Quoted text>
-*-*-

Our History

19th Century Council Bluffs History



In 1824 St. Louis businessman Francois Guittar established the first white settlement on the western boundary of Iowa Territory naming it Traders Point. Guittar was engaged in fur trading and other mercantile pursuits with various local Indian tribes throughout the area exchanging hides of deer, elk, buffalo and other furs for ammunition and dry goods.

Billy Caldwell was the son of a Potawatomi Indian mother and a Scots-Irish immigrant father.  Caldwell served as a commissioned Captain in the Canadian Indian Department during the War of 1812 and after that war he moved to the United States ultimately settling near Traders Point.  Caldwell became known as Chief Sauganash of the Potawatomi Indian band, and in 1829 and 1833 he negotiated treaties with the United States on behalf of the Indian Nations of Potawatomi, Chippewa, and Ottawa.  Famed Jesuit missionary priest Father Pierre-Jean De Smet passed through the area in 1838 and he was responsible for setting up the first church and school in the settlement.  Because of the coexistence of an active trading outpost and an established friendly relationship with local Indian tribes, Traders Point became a desired destination to cross the Missouri River for a multitude of pioneers working their way to the western United States on the Oregon, the California, the Mormon, or the Lewis and Clark trails.
History 1
On December 28th, 1846 Iowa became the 29th state in the Union and the growing southwest Iowa town once known as Traders Point had been renamed as Kanesville, after Thomas L. Kane, who helped to negotiate federal permission for the Mormons to use Indian land along the Missouri River for their winter encampment of 1846-47.  It was here that Mormon leader Brigham Young was sustained as the second prophet and president of The Church of Jesus Christ of Latter-day Saints in the Kanesville Tabernacle, built by 200 Mormon pioneers in just two and a half weeks.  Two years later in 1848 Brigham Young succeeded in getting the first Post Office opened in Kanesville.

By 1852 many Mormon settlers had decided to move on west to Utah and the town was renamed Council Bluffs after a site approximately 20 miles to its north where members of the Lewis and Clark Expedition had sat in council with the Otoe Tribe on bluffs near the Missouri River.  One year later Cornelius Voorhis was elected as the first Mayor of Council Bluffs.
History 2
In 1853, Grenville M. Dodge took charge of a crew surveying central Iowa to find a terminus for the Rock Island Railroad on the Missouri River.  Dodge chose Council Bluffs, and later he settled his growing young family there in 1855. Dodge and his brother created a banking house which merged into the Pacific National Bank and ultimately became the longest continuously chartered bank in Iowa's history.  In 1858 Dodge made the acquaintance of an Illinois railroad lawyer named Abraham Lincoln, who had been hired by railroad financier Thomas Durant to do work in Iowa where Dodge was engaged in surveying. Upon meeting, Lincoln and Dodge, shared their mutual interest in establishing a transcontinental rail route through the Midwest to the Pacific Ocean.  They met again in 1859 when Lincoln visited Council Bluffs to deliver a campaign speech.

-*-*-

Stored data>
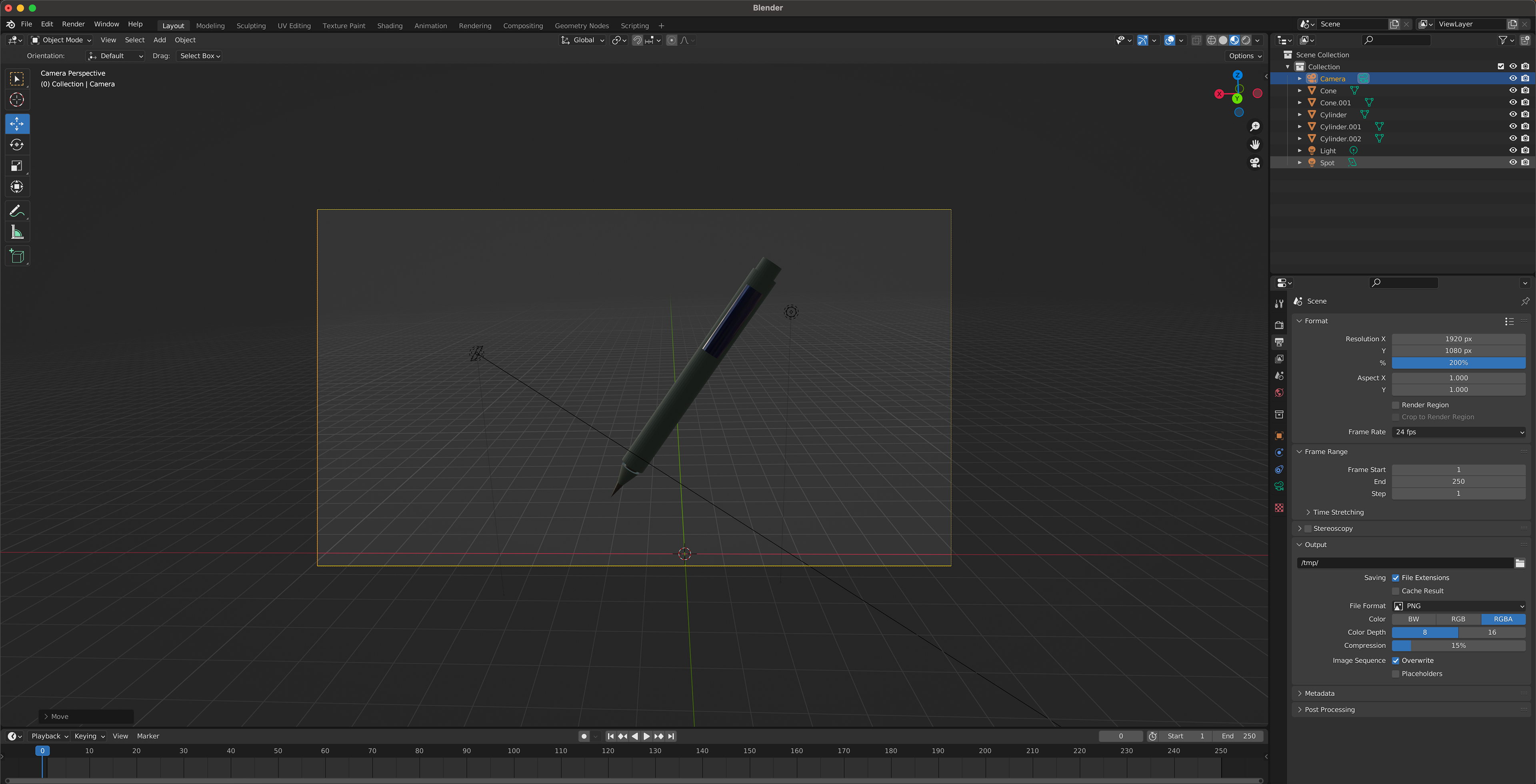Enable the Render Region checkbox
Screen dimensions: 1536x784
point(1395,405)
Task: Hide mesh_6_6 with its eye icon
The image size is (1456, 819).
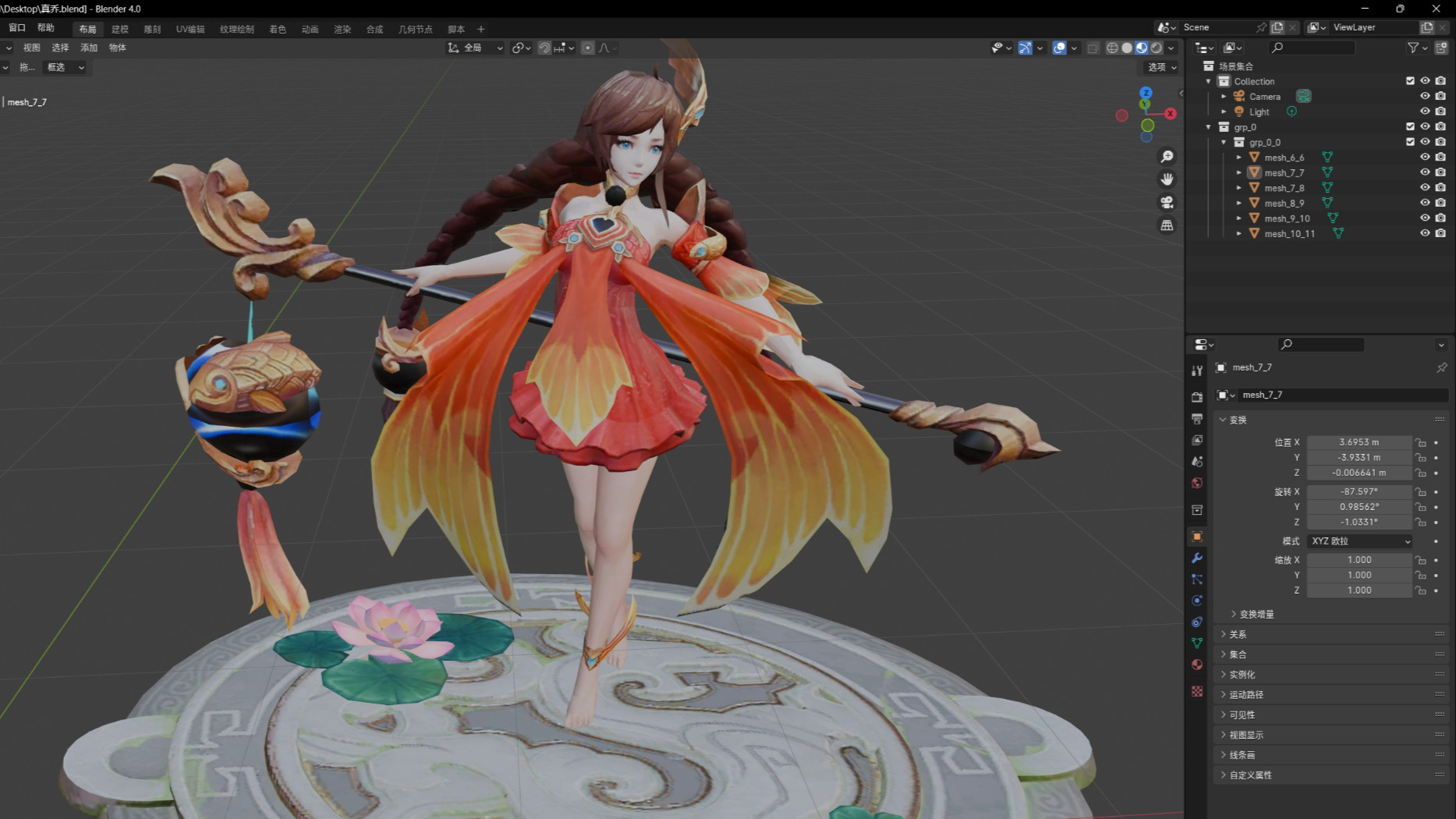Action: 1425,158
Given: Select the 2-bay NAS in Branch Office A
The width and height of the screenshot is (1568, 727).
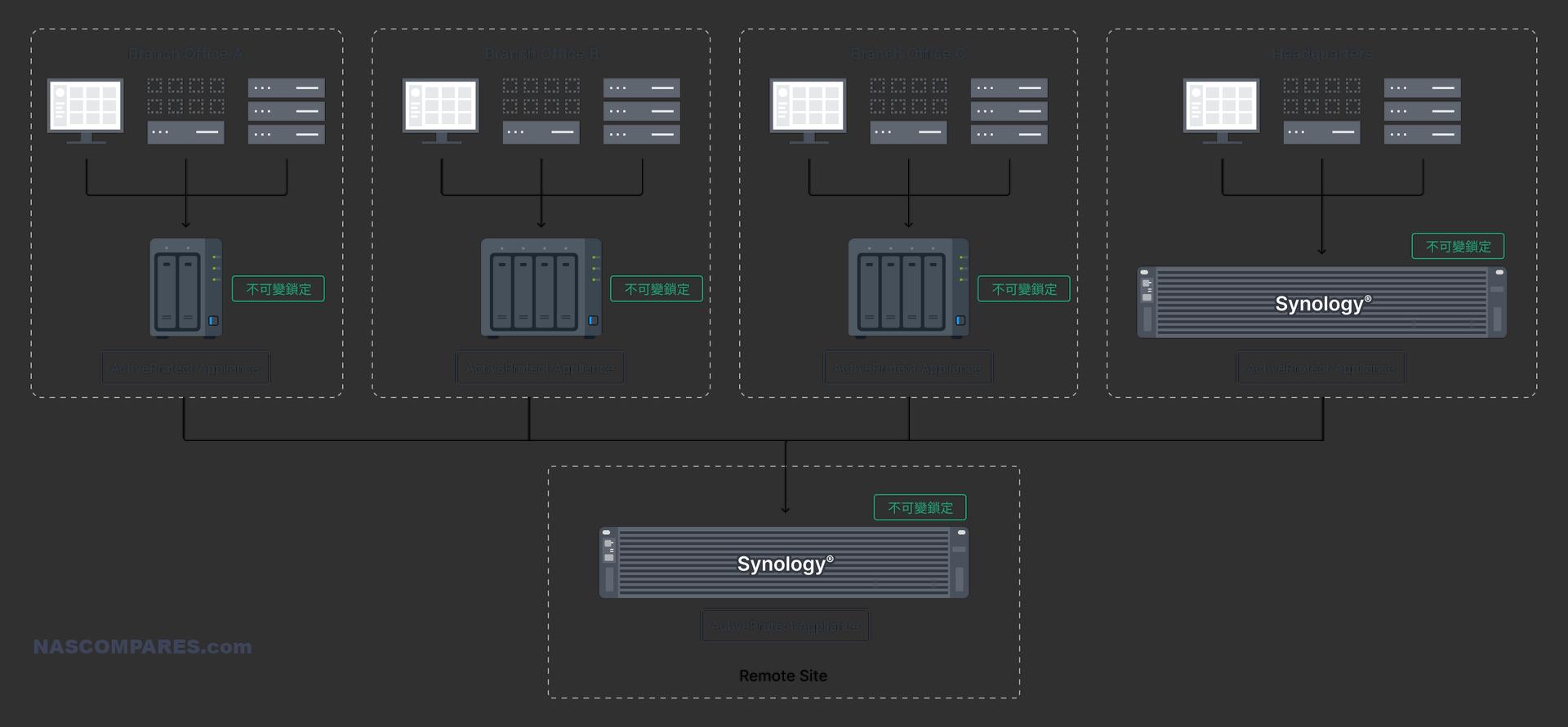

-*-*-

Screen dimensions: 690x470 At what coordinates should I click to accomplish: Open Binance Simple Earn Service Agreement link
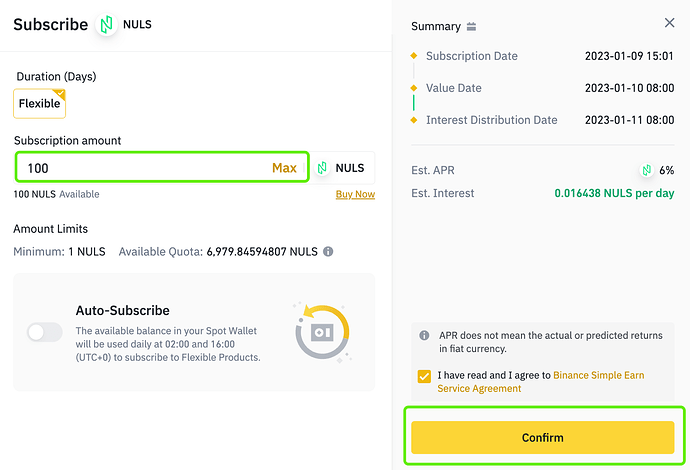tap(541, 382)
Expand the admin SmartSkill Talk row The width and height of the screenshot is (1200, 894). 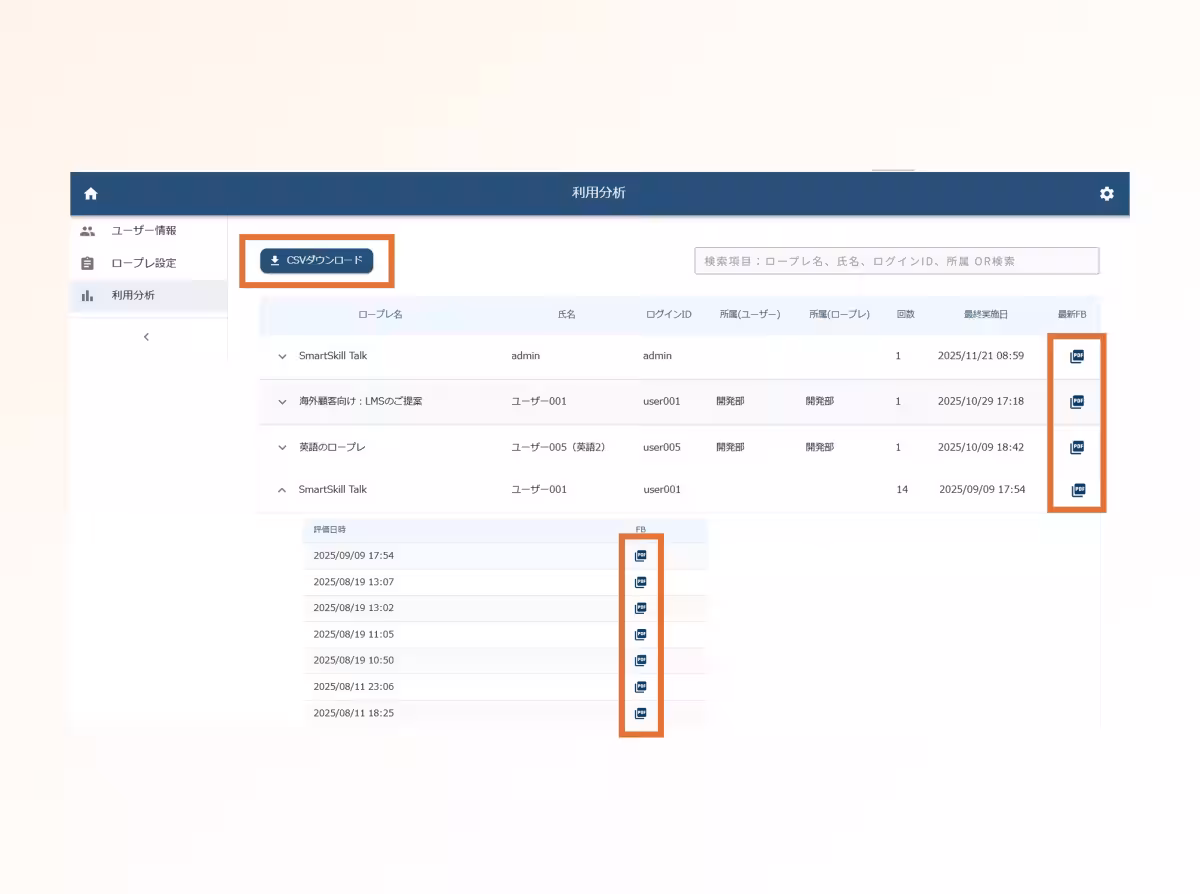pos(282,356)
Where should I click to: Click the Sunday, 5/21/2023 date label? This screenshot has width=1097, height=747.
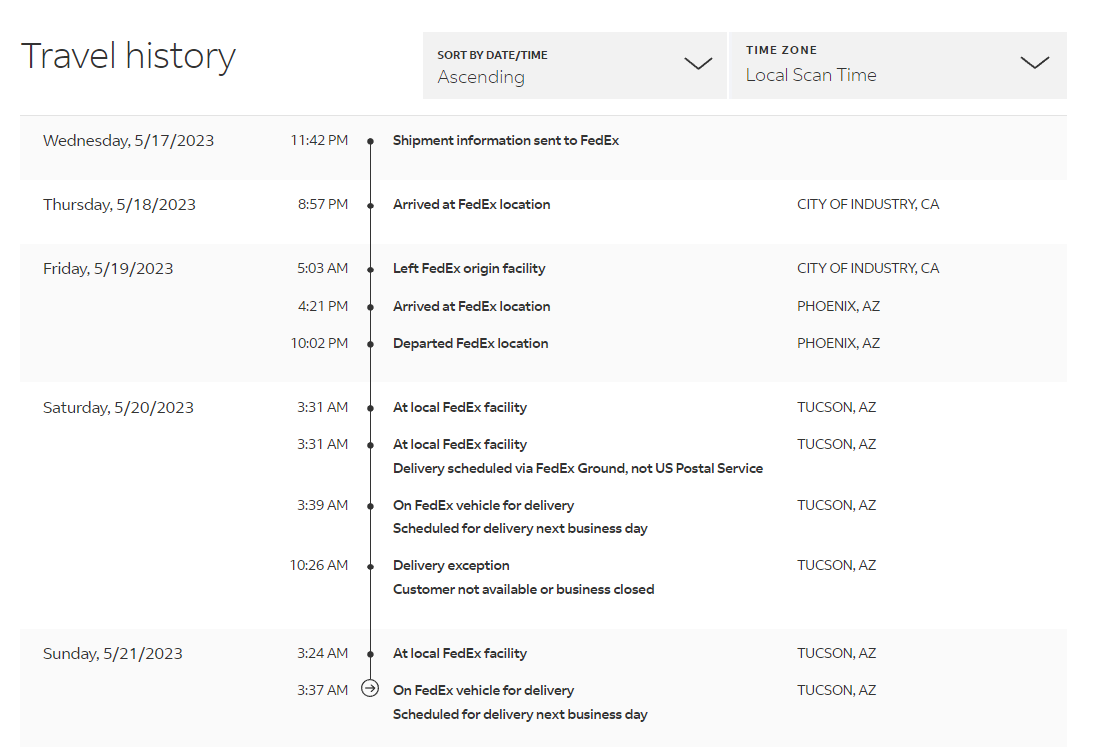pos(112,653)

-*-*-

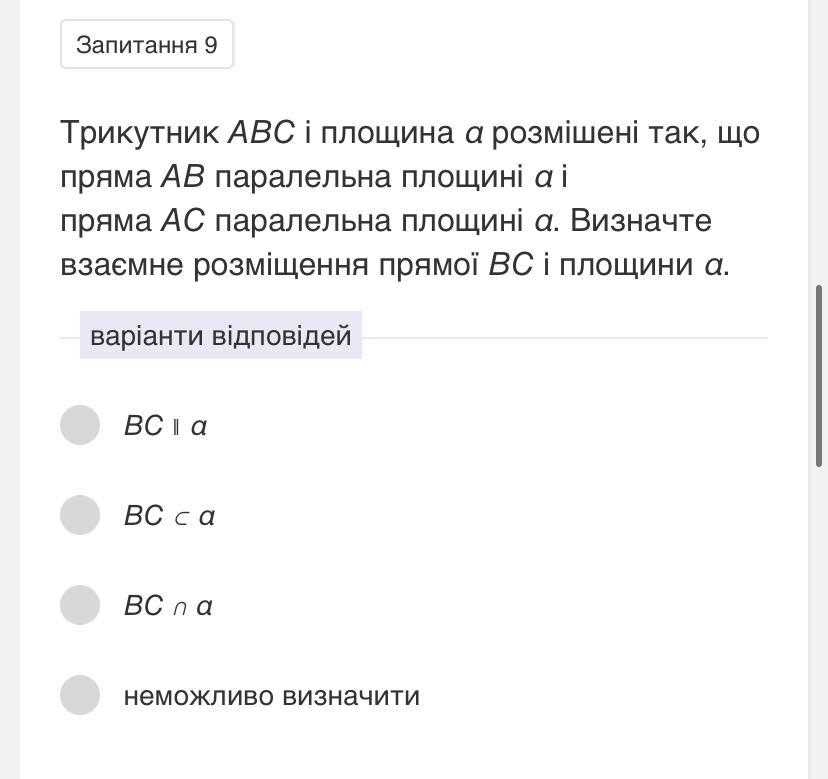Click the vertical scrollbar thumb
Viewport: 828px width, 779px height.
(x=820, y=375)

-*-*-

The request>
Reproduce the passage of the Council Bluffs history above word for word, from "In 1824 St." to "and dry goods.".

Solution to this problem>
In 1824 St. Louis businessman Francois Guittar established the first white settlement on the western boundary of Iowa Territory naming it Traders Point. Guittar was engaged in fur trading and other mercantile pursuits with various local Indian tribes throughout the area exchanging hides of deer, elk, buffalo and other furs for ammunition and dry goods.